Plus récemment, la série est souvent qualifiée d'ouvrage « monumental[11],[114] », saluée pour l'exhaustivité de son récit[11],[115] et de ses compléments documentaires[11] ; il s'agit d'un travail d'une ampleur considérable qui n'a peut-être pas d'équivalent au monde, même comparé à l’immense История Коммунистической партии Советского Союза soviétique. Outre sa grande dimension, les appréciations sur l'ouvrage divergent considérablement. Pour l'historien traditionaliste polonais Jacek Bartyzel (pl), Ferrer est « un Hérodote carliste[116] ». Selon une opinion partagée par plusieurs spécialistes[117], « personne ne devrait oser écrire une seule ligne sur le carlisme sans consulter Ferrer au préalable »[11]. L'ouvrage est également loué pour sa combinaison d'érudition et de lisibilité[11]. Parmi les carlistes, Ferrer est reconnu pour avoir offert une alternative à la lecture libérale et pour avoir débarrassé l'histoire du mouvement d'imputations injustes[118].

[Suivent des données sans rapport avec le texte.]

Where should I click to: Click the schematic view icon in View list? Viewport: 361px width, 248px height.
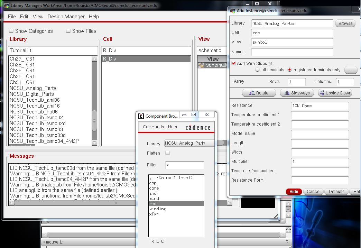pos(201,65)
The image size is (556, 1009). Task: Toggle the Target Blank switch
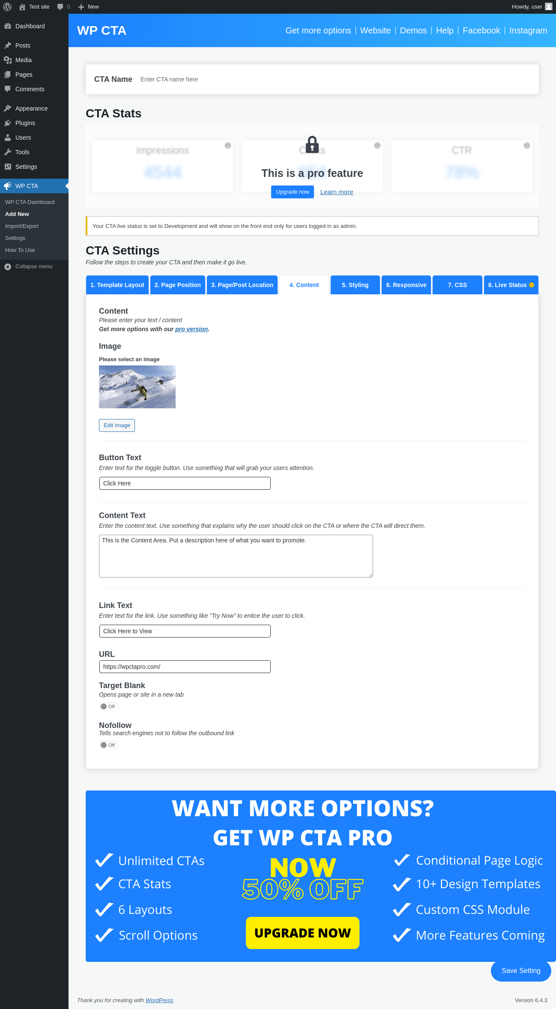point(109,707)
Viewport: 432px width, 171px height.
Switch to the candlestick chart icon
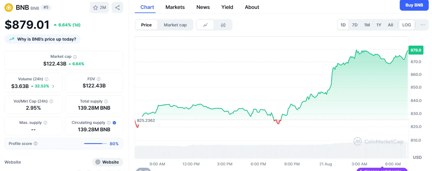click(x=223, y=25)
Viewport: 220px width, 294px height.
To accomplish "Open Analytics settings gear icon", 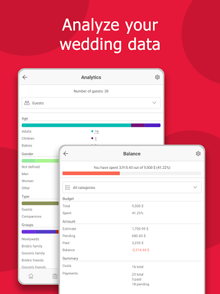I will [x=157, y=77].
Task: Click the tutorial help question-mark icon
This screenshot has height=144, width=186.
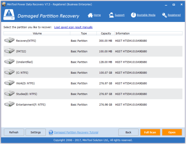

Hors des milieux traditionalistes, la passion carliste de Ferrer est également retenue contre lui. Compte tenu de la partialité de son travail, il est fréquemment considéré comme le plus grand historien carliste du traditionalisme[11],[119],[120],[121],[122],[123]. Ferrer a été accusé de « sectarisme[124] », présenté comme un « partisan apologétique[125] », « fanatique panégyrique[126] », d'« hagiographe[121] » ou son travail de « partialité réactionnaire[127] ». D'autres défauts attribués sont une mauvaise maîtrise des sources[128],[129] une concentration excessive sur les questions militaires, une place trop rare accordée aux aspects sociaux du mouvement, un manque d'intégrité[130], une exagération des problèmes personnels et une minimisation des différences idéologiques, un récit confus et difficile à suivre[11], des erreurs factuelles et des annexes difformes. Certains attribuent simplement une « valeur médiocre » à la série [131], d'autres sont plus sévères et notent que l'ouvrage devrait être éliminée des bibliographies[132] ou ne se réfèrent à Ferrer comme historien qu'entre guillemets. [133]. Plusieurs auteurs soulignent néanmoins que malgré « les énormes critiques reçues », l'ouvrage reste un passage obligatoire et une œuvre de référence fondamentale pour tout étudiant du carlisme[121],[134],[135].